- **The problem**: Write out each entry below exactly; the images do not belong in your copy.

___ Material provided

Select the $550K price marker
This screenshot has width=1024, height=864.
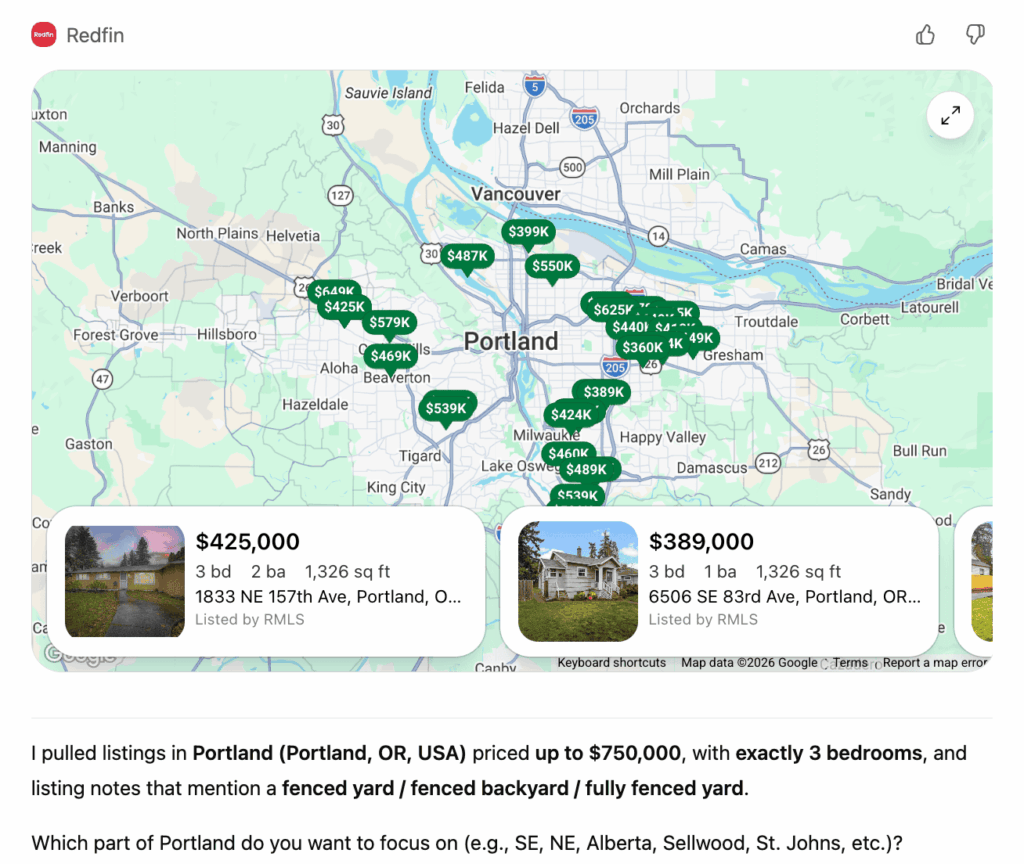pos(552,267)
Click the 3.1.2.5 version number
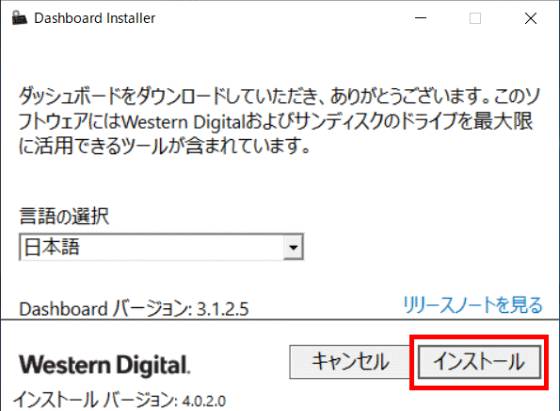 [x=223, y=309]
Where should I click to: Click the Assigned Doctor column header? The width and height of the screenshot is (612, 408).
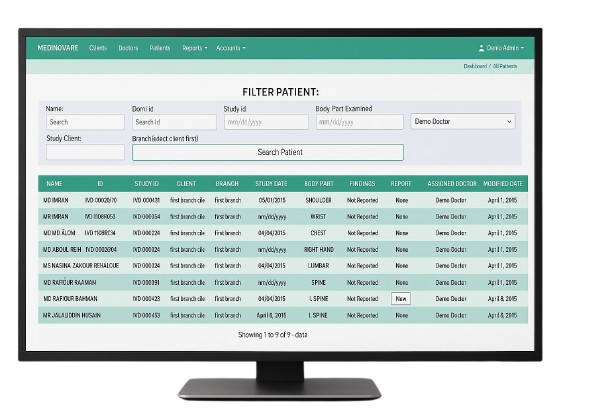pyautogui.click(x=450, y=184)
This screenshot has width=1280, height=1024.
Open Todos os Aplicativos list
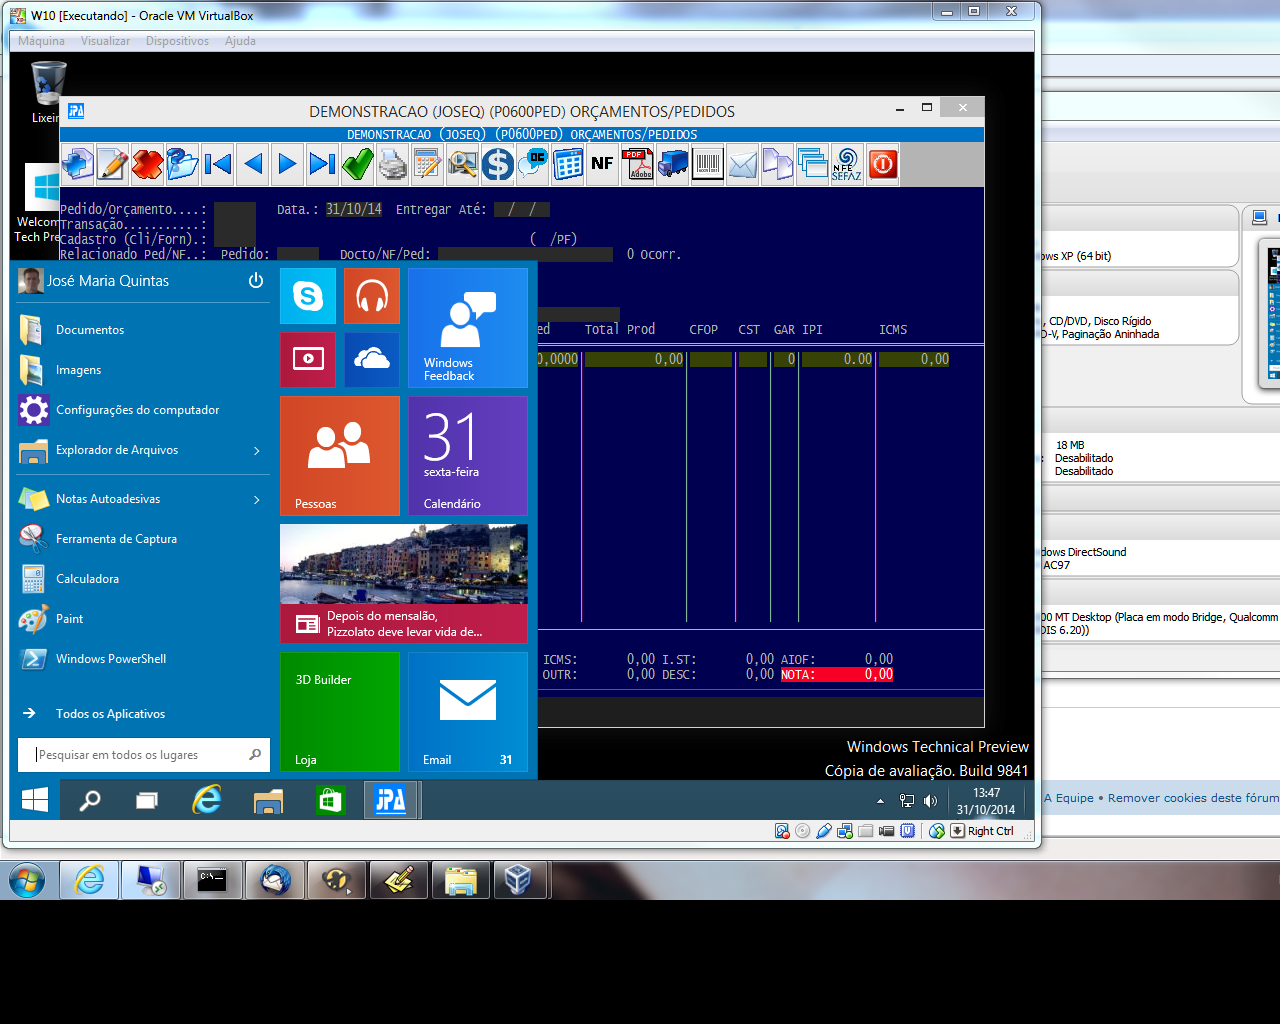point(110,714)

______

- **Your solution**:
Select the $550K price marker
This screenshot has width=1024, height=864.
pos(552,267)
Click the 3.1.2.5 version number
 [x=223, y=309]
Where should I click to: Click the Assigned Doctor column header? The width and height of the screenshot is (612, 408).
pyautogui.click(x=450, y=184)
This screenshot has width=1280, height=1024.
Open Todos os Aplicativos list
point(110,714)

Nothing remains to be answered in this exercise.